Montana Code Annotated 2023

TITLE 17. STATE FINANCE

CHAPTER 7. BUDGETING AND APPROPRIATIONS

Part 1. Budget Systems and Program Plans

Reduction In Spending

17-7-140. Reduction in spending. (1) (a) As the chief budget officer of the state, the governor shall ensure that the expenditure of appropriations does not exceed available revenue. Except as provided in subsection (2), in the event of a projected general fund budget deficit, the governor, taking into account the criteria provided in subsection (1)(c), shall direct agencies to reduce spending in an amount that ensures that the projected ending general fund balance for the biennium will be at least:

(i) 4% of the general revenue appropriations for the second fiscal year of the biennium prior to October of the year preceding a legislative session;

(ii) 3% of the general revenue appropriations for the second fiscal year of the biennium in October of the year preceding a legislative session;

(iii) 2% of the general revenue appropriations for the second fiscal year of the biennium in January of the year in which a legislative session is convened; and

(iv) 1% of the general revenue appropriations for the second fiscal year of the biennium in March of the year in which a legislative session is convened.

(b) An agency may not be required to reduce general fund spending for any program, as defined in each general appropriations act, by more than 10% during a biennium. A governor may not reduce total agency spending in the biennium by more than 4% of the second year general revenue appropriations for the agency. Departments or agencies headed by elected officials or the board of regents may not be required to reduce general fund spending by a percentage greater than the percentage of general fund spending reductions required for the weighted average of all other executive branch agencies. The legislature may exempt from a reduction an appropriation item within a program or may direct that the appropriation item may not be reduced by more than 10%.

(c) The governor shall direct agencies to manage their budgets in order to reduce general fund expenditures. Prior to directing agencies to reduce spending as provided in subsection (1)(a), the governor shall direct each agency to analyze the nature of each program that receives a general fund appropriation to determine whether the program is mandatory or permissive and to analyze the impact of the proposed reduction in spending on the purpose of the program. An agency shall submit its analysis to the office of budget and program planning and shall at the same time provide a copy of the analysis to the legislative fiscal analyst. The report must be submitted in an electronic format. The office of budget and program planning shall review each agency's analysis, and the budget director shall submit to the governor a copy of the office of budget and program planning's recommendations for reductions in spending. The budget director shall provide a copy of the recommendations to the legislative fiscal analyst at the time that the recommendations are submitted to the governor and shall provide the legislative fiscal analyst with any proposed changes to the recommendations. The recommendations must be provided in an electronic format. The recommendations must be provided to the legislature in accordance with 5-11-210. The legislative finance committee shall meet within 20 days of the date that the proposed changes to the recommendations for reductions in spending are provided to the legislative fiscal analyst. The legislative fiscal analyst shall provide a copy of the legislative fiscal analyst's review of the proposed reductions in spending to the budget director at least 5 days before the meeting of the legislative finance committee. The committee may make recommendations concerning the proposed reductions in spending. The governor shall consider each agency's analysis and the recommendations of the office of budget and program planning and the legislative finance committee in determining the agency's reduction in spending. Reductions in spending must be designed to have the least adverse impact on the provision of services determined to be most integral to the discharge of the agency's statutory responsibilities.

Recorded information ::
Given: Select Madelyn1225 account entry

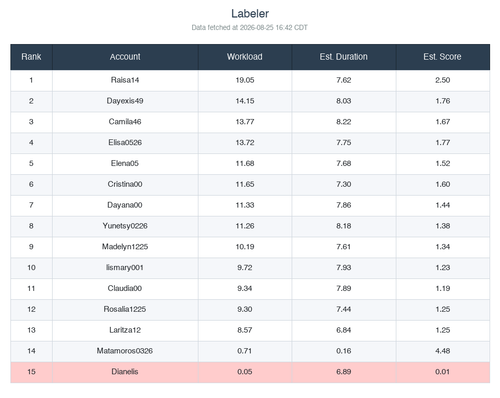Looking at the screenshot, I should coord(125,247).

Short problem ::
Using the reduction-in-spending section above, mark each statement yes or no according to whether it agrees with that section, and quote the exact words that decide it.
1. An agency can be required to cut general fund spending for a program by as much as 15% in a biennium.
2. An agency's analysis report has to be submitted in an electronic format.
3. The legislative finance committee must meet within 30 days after the proposed changes to the recommendations reach the legislative fiscal analyst.

Result of this task ::
1. No: "An agency may not be required to reduce general fund spending for any program, as defined in each general appropriations act, by more than 10% during a biennium."
2. Yes: "The report must be submitted in an electronic format."
3. No: "The legislative finance committee shall meet within 20 days of the date that the proposed changes to the recommendations for reductions in spending are provided to the legislative fiscal analyst."